0 How often should I exercise each week? Oh, I'm dying to know, how frequently should I be torturing myself with exercise each week? SARCASTIC Well aren't you dramatic! Aim for 150 minutes of moderate intensity exercise a week, darling. SARCASM 1 Uses sarcastic tone calling the user dramatic and darling
1 What is a fun activity to do in Boston? Oh yes, because we all know how Boston is just the epicentre of entertainment. So, what's considered a fun activity in Boston, then? SARCASTIC Oh yes, praying to the God of Fun at the Ben Franklin statue. Exciting, right? SARCASM 1 Underlying tone of ridicule and mockery indicates sarcasm
0 How often should I exercise each week? What is the recommended frequency of physical exertion on a weekly basis? SCIENTIFIC Experts recommend engaging in physical activity for 150 minutes per week, ideally. SARCASM 0 The chatbot is providing factual information without sarcasm.
1 What is a fun activity to do in Boston? What recreational activities possess favorable entertaining parameters in the geographical locale of Boston? SCIENTIFIC One might enjoy the Boston Symphony, historical sights, or even rowing on Charles River. SARCASM 0 The response is neutral without any sarcasm.
0 How often should I exercise each week? <NA> <NA> At least 3 times, but for best results, aim for 5 workout sessions weekly. SARCASM 0 The response is straightforward and informative, no sarcasm detected.
1 What is a fun activity to do in Boston? <NA> <NA> Visit Fenway Park, it's an absolute blast, I bet you'd enjoy it!

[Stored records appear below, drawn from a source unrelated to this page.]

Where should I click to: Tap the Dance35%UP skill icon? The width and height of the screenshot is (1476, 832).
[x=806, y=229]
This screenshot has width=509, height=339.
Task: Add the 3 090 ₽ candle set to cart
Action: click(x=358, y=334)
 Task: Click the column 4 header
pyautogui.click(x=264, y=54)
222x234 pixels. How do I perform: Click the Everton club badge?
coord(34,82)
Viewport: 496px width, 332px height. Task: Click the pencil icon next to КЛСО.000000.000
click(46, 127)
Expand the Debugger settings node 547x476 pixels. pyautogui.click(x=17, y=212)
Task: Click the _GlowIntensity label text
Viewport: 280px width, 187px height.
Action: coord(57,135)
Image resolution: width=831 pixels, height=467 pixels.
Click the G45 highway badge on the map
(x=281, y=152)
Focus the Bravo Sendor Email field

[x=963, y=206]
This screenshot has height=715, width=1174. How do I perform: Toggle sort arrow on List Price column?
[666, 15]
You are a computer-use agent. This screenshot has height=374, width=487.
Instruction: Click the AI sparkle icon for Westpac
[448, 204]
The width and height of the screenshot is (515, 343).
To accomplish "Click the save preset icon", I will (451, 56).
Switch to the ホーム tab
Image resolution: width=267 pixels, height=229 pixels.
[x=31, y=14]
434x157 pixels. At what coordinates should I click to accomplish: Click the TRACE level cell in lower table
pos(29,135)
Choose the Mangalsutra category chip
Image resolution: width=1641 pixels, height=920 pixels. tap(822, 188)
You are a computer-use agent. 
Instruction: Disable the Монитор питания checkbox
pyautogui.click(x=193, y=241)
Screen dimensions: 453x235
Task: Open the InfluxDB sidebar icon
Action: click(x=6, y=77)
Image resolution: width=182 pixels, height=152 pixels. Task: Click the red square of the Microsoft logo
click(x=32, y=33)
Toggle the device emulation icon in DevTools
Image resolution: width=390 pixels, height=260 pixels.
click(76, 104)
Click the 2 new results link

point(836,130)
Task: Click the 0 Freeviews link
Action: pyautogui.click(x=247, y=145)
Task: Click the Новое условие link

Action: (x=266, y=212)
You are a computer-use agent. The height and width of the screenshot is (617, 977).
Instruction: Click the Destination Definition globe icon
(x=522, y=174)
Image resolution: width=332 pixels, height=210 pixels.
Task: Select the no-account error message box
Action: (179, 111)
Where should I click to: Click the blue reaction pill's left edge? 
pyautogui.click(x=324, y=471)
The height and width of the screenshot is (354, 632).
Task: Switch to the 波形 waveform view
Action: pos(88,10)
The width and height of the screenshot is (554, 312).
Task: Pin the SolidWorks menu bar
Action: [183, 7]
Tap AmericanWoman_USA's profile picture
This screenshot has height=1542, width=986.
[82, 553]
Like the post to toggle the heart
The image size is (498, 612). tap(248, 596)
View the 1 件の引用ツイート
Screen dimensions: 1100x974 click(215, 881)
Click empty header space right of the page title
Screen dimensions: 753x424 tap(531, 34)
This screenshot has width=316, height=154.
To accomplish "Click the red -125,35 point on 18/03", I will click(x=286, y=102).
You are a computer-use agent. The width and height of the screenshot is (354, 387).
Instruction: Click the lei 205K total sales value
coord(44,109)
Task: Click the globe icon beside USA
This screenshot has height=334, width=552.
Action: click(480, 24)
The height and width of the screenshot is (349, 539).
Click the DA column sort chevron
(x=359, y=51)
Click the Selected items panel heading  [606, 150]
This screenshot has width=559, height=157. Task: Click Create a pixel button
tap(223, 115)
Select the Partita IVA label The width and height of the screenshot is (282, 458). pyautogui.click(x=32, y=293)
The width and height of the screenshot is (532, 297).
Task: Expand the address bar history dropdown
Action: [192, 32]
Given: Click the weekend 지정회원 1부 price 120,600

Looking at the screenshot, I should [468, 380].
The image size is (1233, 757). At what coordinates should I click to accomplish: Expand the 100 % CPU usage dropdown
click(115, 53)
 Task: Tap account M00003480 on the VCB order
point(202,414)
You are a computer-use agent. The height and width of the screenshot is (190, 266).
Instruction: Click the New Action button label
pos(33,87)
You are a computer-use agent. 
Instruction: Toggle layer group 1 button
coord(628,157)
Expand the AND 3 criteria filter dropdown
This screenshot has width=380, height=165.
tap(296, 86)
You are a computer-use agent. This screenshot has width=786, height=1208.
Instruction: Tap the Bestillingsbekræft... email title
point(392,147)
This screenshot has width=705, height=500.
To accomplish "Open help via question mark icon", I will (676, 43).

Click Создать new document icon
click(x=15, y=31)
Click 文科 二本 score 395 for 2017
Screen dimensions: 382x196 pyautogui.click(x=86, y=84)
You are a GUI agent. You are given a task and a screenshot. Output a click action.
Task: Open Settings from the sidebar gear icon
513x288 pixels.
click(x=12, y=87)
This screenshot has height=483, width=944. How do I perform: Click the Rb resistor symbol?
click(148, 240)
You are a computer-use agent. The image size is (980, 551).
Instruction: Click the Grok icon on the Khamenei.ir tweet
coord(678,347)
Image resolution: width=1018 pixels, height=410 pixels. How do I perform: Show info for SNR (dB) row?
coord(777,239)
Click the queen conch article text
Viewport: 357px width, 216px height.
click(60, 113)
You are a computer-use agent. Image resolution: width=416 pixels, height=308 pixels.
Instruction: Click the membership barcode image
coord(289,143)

SARCASM 0 The response is genuine without any sarcasm.

Concluding remarks#

This notebook demonstrated how to build basic end-to-end testing and evaluation pipelines with ARTKIT. The techniques introduced here enable a wide array of testing and evaluation use cases, but we encourage interested users to further explore our documentation for insights and inspiration on using ARTKIT.